Chapter 3.4 Flashcards
(22 cards)
What is a marketing strategy?
A plan that combines the 4Ps (Product, Price, Place, Promotion) to meet business goals.
What are the goals of a marketing strategy?
Increase market share, grow sales, use extension strategies, or change branding.
What are the 4Ps of marketing?
Product, Price, Place, Promotion.
What happens when a business uses the 4Ps well?
Sales, reputation, and profit increase.
Example of a company using a good marketing strategy?
Apple with its MacBook Pro.
What is Apple’s product strategy for MacBook Pro?
Custom Apple chip, macOS, Apple ecosystem, high specs, AppleCare.
What is Apple’s place strategy for MacBook Pro?
Available globally in Apple stores and local retailers.
What is Apple’s promotion strategy?
Large marketing budget to advertise widely.
What are legal controls in marketing?
Laws that control quality, price, and advertising.
What are businesses not allowed to do in advertising?
Make false claims or give wrong product descriptions.
What does “fit for purpose” mean in legal controls?
The product must work as claimed.
What is a minimum price law?
A law that prevents selling below a set price (e.g. alcohol in Scotland).

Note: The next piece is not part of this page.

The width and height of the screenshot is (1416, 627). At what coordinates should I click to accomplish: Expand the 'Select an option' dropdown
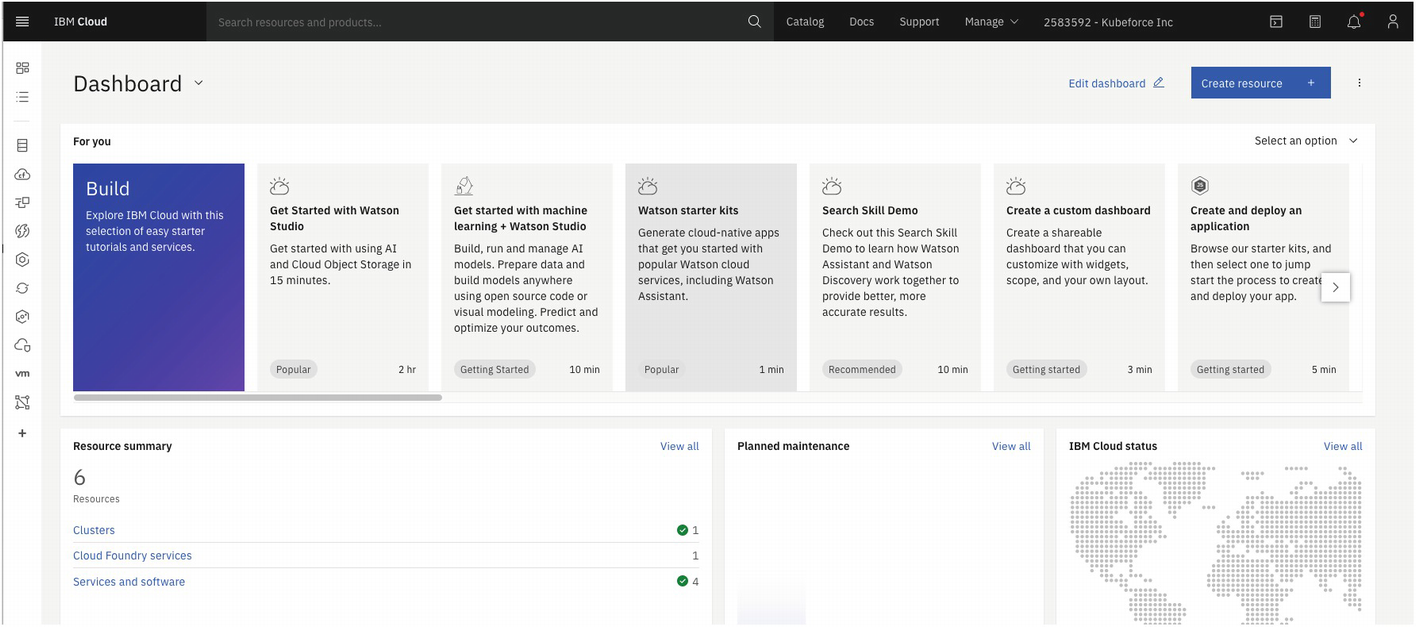coord(1306,141)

What is market growth potential?
Opportunity to increase sales by entering new markets.
Why expand to foreign markets?
More customers and more profits due to globalization.
What problems can occur in foreign markets?
Language, culture, lack of knowledge, laws, and economic differences.
How can businesses reduce risk in new markets?
Use joint ventures or franchising.
What is a joint venture?
Two businesses share costs, risks, and skills in a new market.
Advantage of joint ventures?
Shared risk and expertise.
Disadvantage of joint ventures?
Shared mistakes and culture clashes.
What is franchising?
Letting someone use your brand and business model in another market.
Advantages of franchising in foreign markets?
Known brand, support, and raw materials are provided.
Disadvantages of franchising?
High cost, shared profit, and less control.